### SOURCE DOCUMENT:
###

And all too soon the time will come when I have to start answering the dreaded questions ... "Mommy, why did Daddy go away?", "Where is Daddy?", and "What happened to Daddy?" ... and dealing with all that comes along with that. The cake-topper to all the other "why, what, & where" questions that average parent must answer for their pre-schooler. I haven't even begun to think about how I will handle this.
I will be happy when 2010 is done and over with. I feel as though I just drifted through this past year, a bit aimlessly, helplessly, and with much uncertainty. I hope to spend the next year trying to get back to a certain degree of "normalcy". I hope to get my motivation back. I want Colin to have a wonderful childhood, filled with memories and happy times. This is what I focus most of my time on right now, but I have come to realize that I need to take some time for me too - so that I can get better, be a better parent, and still have a wonderful life. I couldn't do that without my little man, and I am forever grateful for that "parting gift" that Damien gave me.

###

### PROBLEMS:
1. In the reflection on 2010, what does the writer hope to get back in the next year besides a certain degree of "normalcy"?
2. Carry the reflection on 2010 forward, picking up right after its final sentence about the "parting gift" that Damien gave.
The material after this point comes from a separate source.

### DATASET CONTENT:
###

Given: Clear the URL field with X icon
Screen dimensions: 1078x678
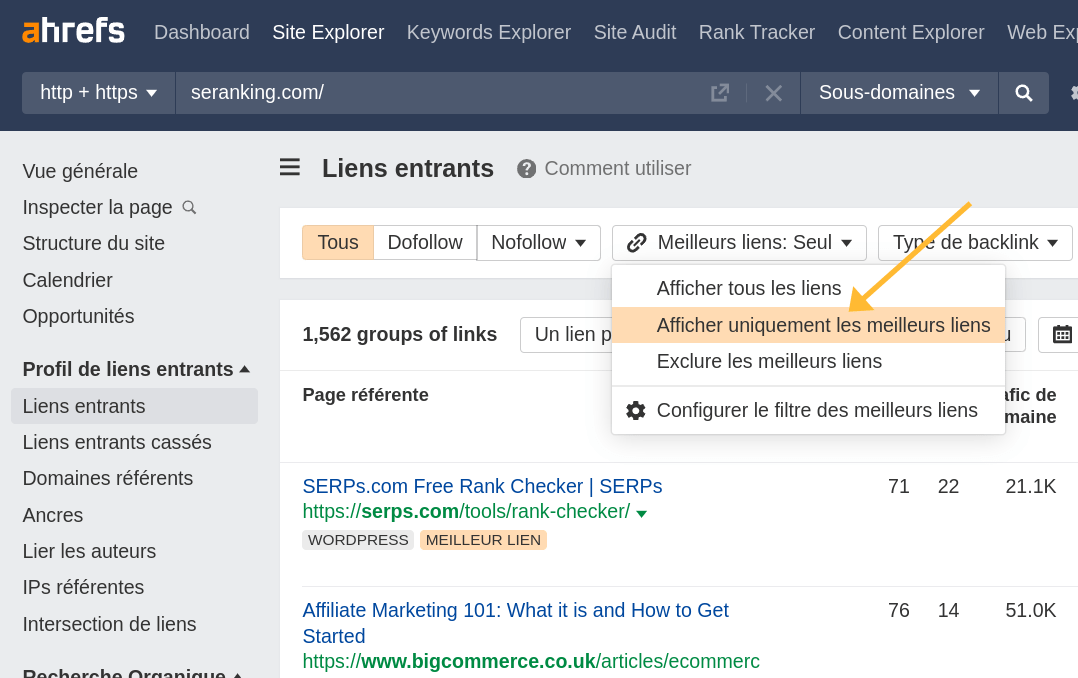Looking at the screenshot, I should point(773,93).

###

### THE REPLIES:
1. The writer's motivation.

2.
I hope that everyone has a safe but fun-filled New Years Eve, whether you go to a big party, stay home and watch the ball drop on TV, or sleep through it! And please PLEASE don't drink and drive. Can't stress that enough.


Watching the Boat Parade in Newport Beach with Susan, Laszlo & family




Decorating some Christmas cupcakes




Visiting the neighborhood Santa Claus :)



Reading bedtime stories with Nana




Christmas Eve service at Mariners Church - with Nana and Auntie Sissy

Nana, Colin, and Uncle Richard

Santa brought a play work-bench!

And the two things Colin asked for - a Mavis and a push Percy (battery-operated) - He must have been a good boy!!!

Playing with his Cars set from Nana

Shooting hoops with the new Basketball hoop from Auntie Sissy :)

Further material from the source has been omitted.